A cytokine-driven acute increase in vascular permeability is an essential feature of the inflammatory response leading to tissue repair and pathogen clearing. However, prolonged or exacerbated permeability increases -known as vascular leakage- can result in tissue damage and organ dysfunction. This in turn can lead to death or irreversible organ damage, as in the case of septic shock. Preventing or reversing vascular leakage is crucial to minimize tissue injury. However, the mechanisms leading to sustained vascular leakage are poorly understood and we lack a viable therapeutic strategy to restore endothelial barrier function. As a consequence, there are no available treatments to block vascular leakage during excessive inflammation. To design these new treatments, we need to understand the signaling pathways in endothelial cells that culminate in this prolonged increase in vascular permeability. Despite the well-accepted role of IL-6 in inflammatory diseases, including vascular barrier breakdown, little is known about the signaling pathways required for IL-6-induced barrier loss, beyond the IL-6-induced activation of JAK kinase activity. In vivo, IL-6 and JAK signaling are critical factors in the development of edema following LPS or VEGF treatment as well as in models of heart ischemia/reperfusion, hemorrhagic shock, and focal cerebral ischemia. In vitro, IL-6-induced increases in permeability in the endothelium require JAK as demonstrated using inhibitors of JAK activity. We recently showed that IL-6 promotes an increase in endothelial monolayer permeability that lasts over 24 h and demonstrate that activation of Src and MEK/Erk pathways are required only for short-term increases in permeability, being dispensable after 2 h.

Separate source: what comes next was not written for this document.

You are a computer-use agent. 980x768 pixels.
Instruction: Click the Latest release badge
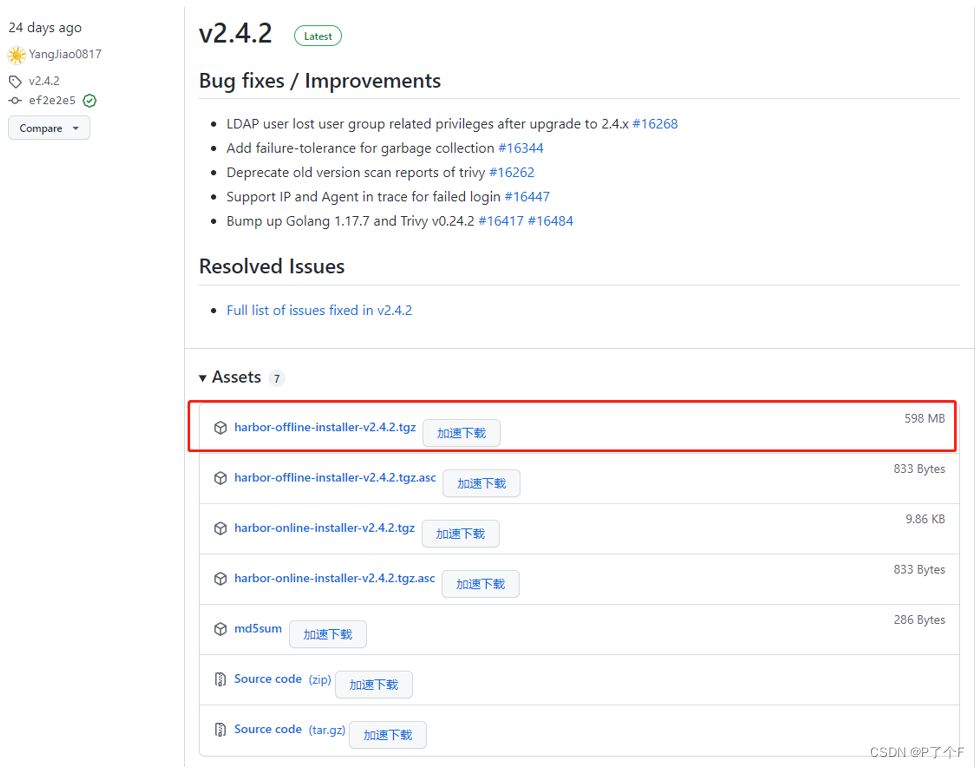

Instead, JAK-mediated STAT3 phosphorylation at Y705 and de novo synthesis of RNA and proteins mediate the sustained increase in permeability.

Our current work is focused on determining how STAT3 can promote the sustained response and which downstream genes mediate the loss of endothelial barrier function. We identified several potential candidates in vitro and we are now testing whether these proteins mediate the drastic inflammatory response in two murine models of sepsis: systemic endotoxin and cecal ligation and puncture.